Exercise goal:
The reply is to be the lines from the one with "Get Listed (418, 11)" through the last line of the records below, each retyped exactly, with pictures left out.

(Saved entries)
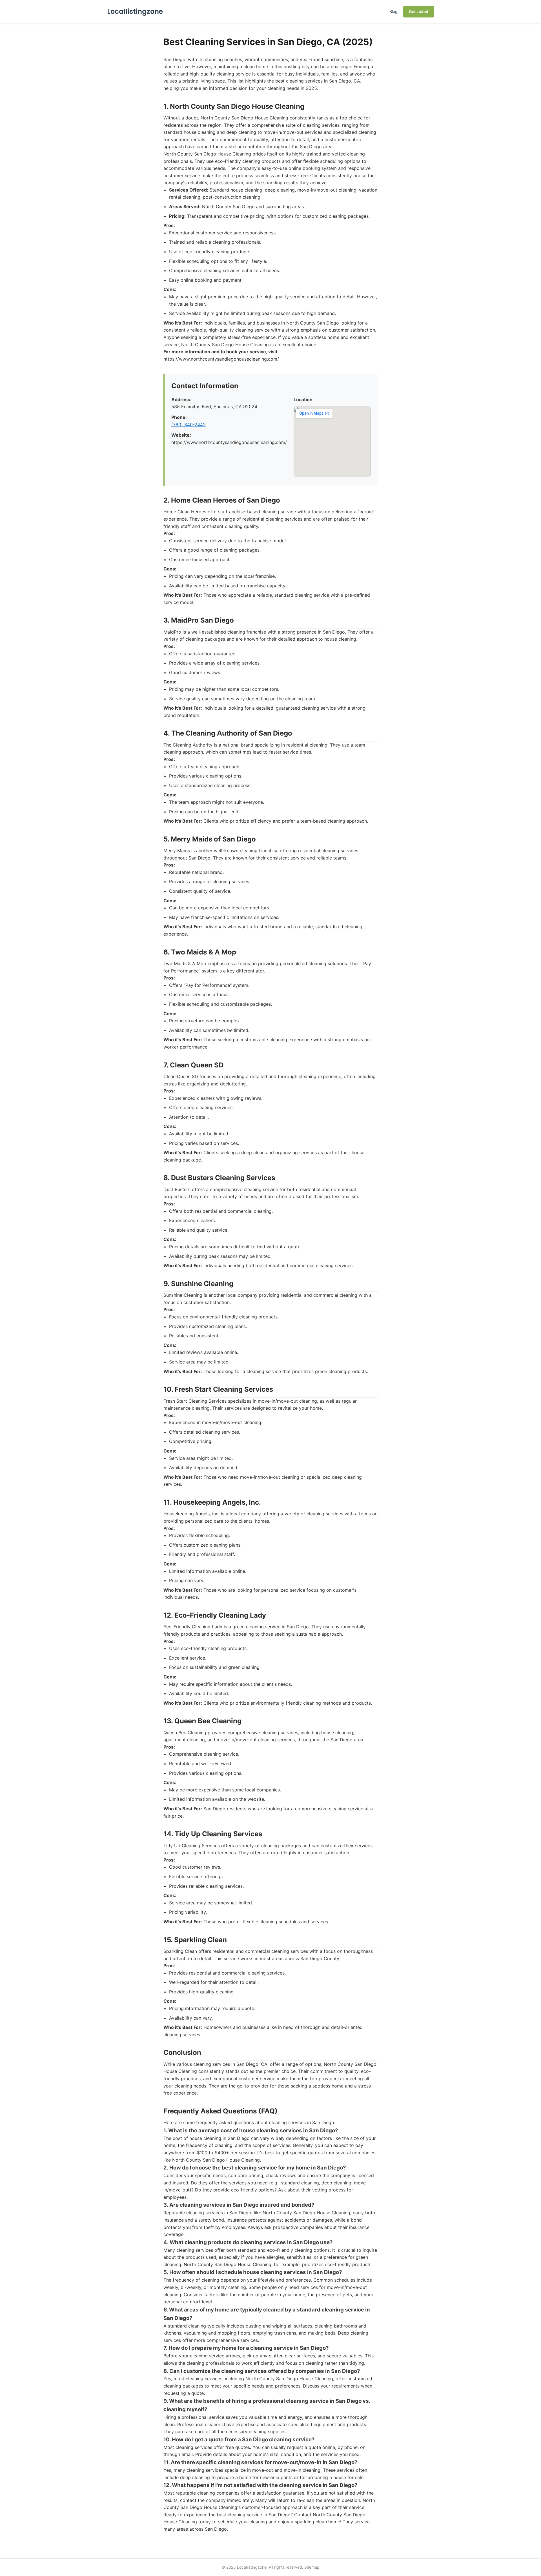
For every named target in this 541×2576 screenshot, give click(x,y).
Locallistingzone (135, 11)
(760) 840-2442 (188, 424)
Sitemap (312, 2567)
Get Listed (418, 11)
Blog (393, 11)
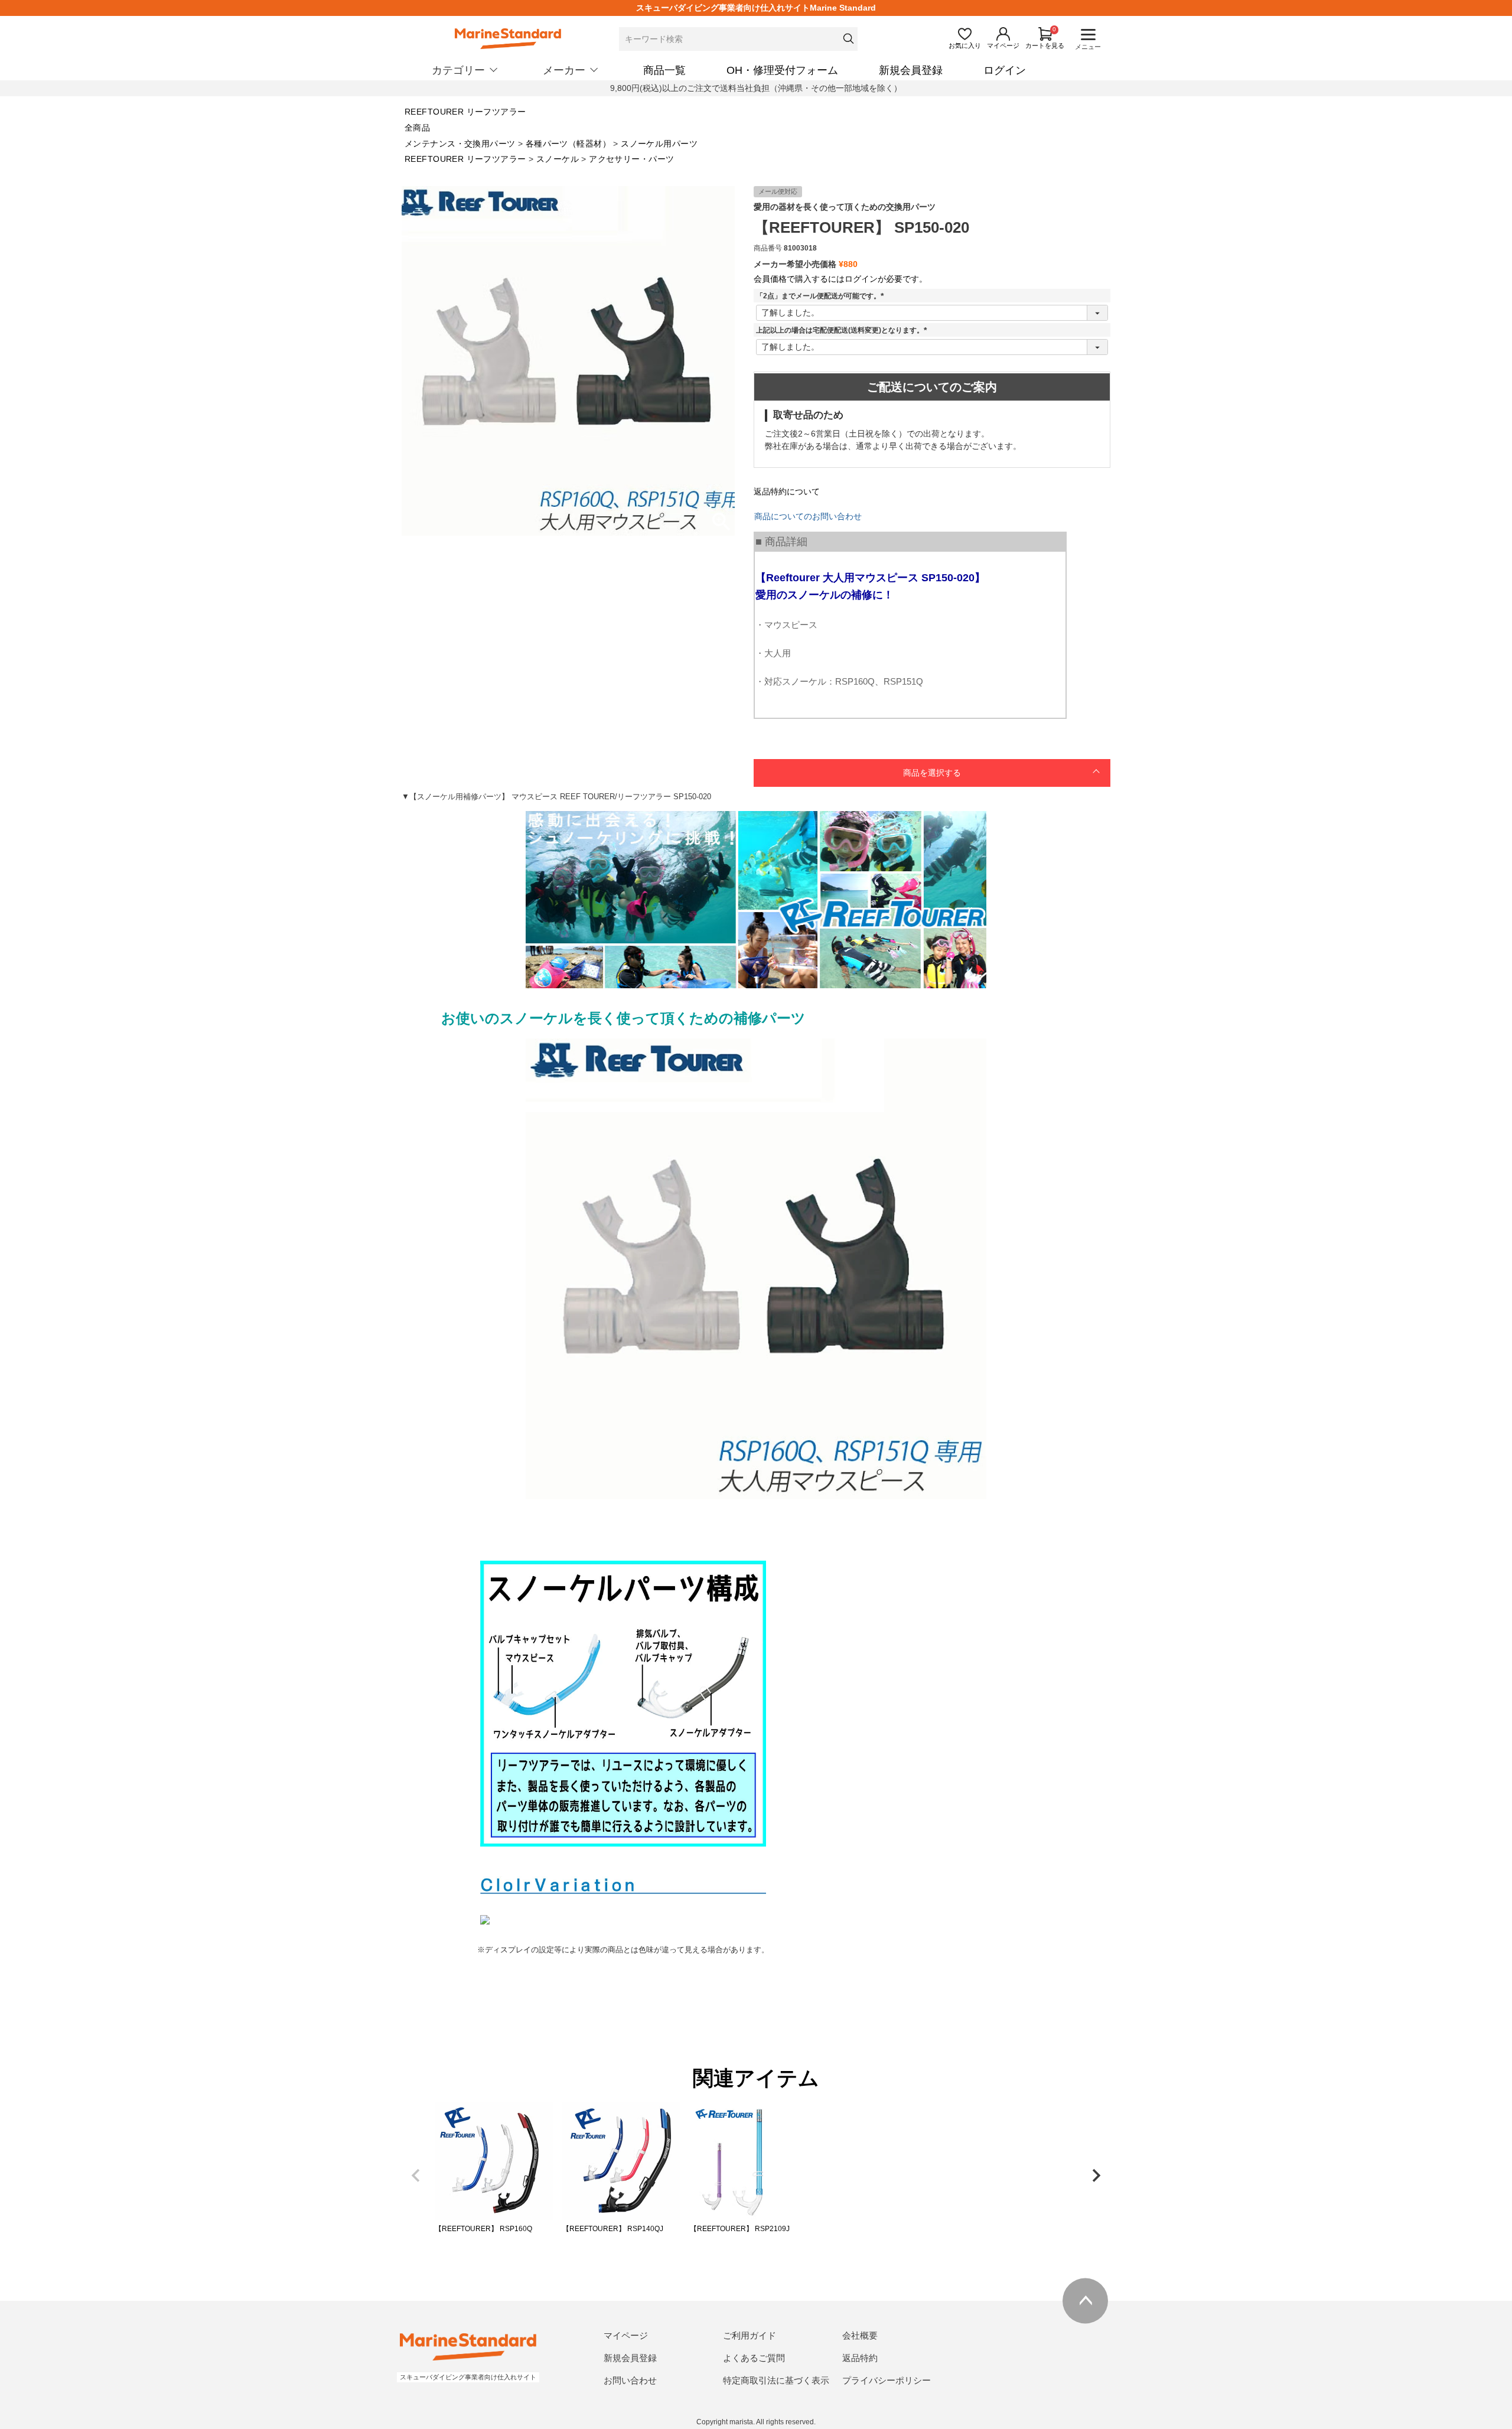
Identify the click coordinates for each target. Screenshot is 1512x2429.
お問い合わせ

Solution to this problem:
Get Listed (418, 11)
Blog (393, 11)
Identify the click coordinates for each target. Screenshot is 1512x2429.
お問い合わせ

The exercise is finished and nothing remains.